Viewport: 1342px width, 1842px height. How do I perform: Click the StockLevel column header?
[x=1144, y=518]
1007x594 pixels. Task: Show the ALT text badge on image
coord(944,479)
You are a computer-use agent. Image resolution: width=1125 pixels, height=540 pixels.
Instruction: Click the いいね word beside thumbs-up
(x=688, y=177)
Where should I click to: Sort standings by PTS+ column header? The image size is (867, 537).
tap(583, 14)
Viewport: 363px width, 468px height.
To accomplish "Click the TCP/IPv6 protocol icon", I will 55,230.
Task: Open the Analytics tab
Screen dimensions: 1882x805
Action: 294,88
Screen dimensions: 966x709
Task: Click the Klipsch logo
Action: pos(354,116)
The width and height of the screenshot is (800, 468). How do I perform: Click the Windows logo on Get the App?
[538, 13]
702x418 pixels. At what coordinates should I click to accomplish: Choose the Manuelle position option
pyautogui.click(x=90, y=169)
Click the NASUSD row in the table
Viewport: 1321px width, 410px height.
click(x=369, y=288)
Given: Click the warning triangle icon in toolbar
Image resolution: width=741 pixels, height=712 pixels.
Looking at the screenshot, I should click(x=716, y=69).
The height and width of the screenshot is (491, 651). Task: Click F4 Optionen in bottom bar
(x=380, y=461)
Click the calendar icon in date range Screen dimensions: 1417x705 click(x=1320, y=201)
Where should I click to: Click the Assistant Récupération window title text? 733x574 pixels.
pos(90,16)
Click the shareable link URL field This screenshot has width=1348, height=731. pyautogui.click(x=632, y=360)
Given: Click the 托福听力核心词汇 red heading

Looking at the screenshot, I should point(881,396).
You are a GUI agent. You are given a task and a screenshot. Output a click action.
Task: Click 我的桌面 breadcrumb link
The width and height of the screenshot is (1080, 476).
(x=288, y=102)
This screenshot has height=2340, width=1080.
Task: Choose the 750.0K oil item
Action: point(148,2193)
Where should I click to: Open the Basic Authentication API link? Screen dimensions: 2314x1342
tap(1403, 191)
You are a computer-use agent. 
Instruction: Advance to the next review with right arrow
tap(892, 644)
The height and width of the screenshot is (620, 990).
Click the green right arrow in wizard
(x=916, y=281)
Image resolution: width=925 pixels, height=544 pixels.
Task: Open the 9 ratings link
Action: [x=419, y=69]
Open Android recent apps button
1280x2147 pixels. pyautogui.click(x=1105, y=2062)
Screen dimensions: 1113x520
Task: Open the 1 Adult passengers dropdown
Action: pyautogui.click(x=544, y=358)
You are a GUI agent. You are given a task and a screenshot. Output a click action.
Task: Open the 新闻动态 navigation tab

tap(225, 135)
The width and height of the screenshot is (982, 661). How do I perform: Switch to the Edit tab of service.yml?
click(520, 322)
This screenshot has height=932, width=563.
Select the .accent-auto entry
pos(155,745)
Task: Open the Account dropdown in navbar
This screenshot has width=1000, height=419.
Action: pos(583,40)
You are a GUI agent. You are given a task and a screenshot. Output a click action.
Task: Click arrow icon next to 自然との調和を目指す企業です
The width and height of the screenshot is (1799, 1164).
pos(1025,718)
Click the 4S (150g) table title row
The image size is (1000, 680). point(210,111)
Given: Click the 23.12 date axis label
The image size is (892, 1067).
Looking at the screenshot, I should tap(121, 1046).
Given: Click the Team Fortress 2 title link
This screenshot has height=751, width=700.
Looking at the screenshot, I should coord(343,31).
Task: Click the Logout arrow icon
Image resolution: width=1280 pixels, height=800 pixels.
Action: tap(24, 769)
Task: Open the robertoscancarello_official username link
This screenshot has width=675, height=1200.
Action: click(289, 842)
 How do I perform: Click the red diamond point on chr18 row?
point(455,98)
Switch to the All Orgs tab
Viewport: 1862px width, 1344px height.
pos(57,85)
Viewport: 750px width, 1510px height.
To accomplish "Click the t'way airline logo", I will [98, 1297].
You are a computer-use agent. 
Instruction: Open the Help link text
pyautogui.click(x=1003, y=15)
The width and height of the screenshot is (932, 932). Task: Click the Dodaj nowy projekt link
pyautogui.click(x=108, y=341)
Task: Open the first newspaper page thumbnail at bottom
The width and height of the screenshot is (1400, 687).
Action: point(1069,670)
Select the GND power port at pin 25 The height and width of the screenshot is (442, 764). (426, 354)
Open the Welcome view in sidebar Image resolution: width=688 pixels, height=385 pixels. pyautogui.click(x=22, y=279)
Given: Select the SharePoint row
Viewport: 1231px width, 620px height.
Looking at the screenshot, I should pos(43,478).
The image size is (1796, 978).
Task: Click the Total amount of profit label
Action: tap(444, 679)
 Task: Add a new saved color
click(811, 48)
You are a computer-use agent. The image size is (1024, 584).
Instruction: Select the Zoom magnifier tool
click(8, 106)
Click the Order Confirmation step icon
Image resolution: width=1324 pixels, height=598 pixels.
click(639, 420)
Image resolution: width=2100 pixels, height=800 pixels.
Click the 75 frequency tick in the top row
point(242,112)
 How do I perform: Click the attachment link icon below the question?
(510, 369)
——
▸ **What is being asked**: The answer must be a single number: the count of lines in the data that include the word "will".

▸ **Solution for this task**: 2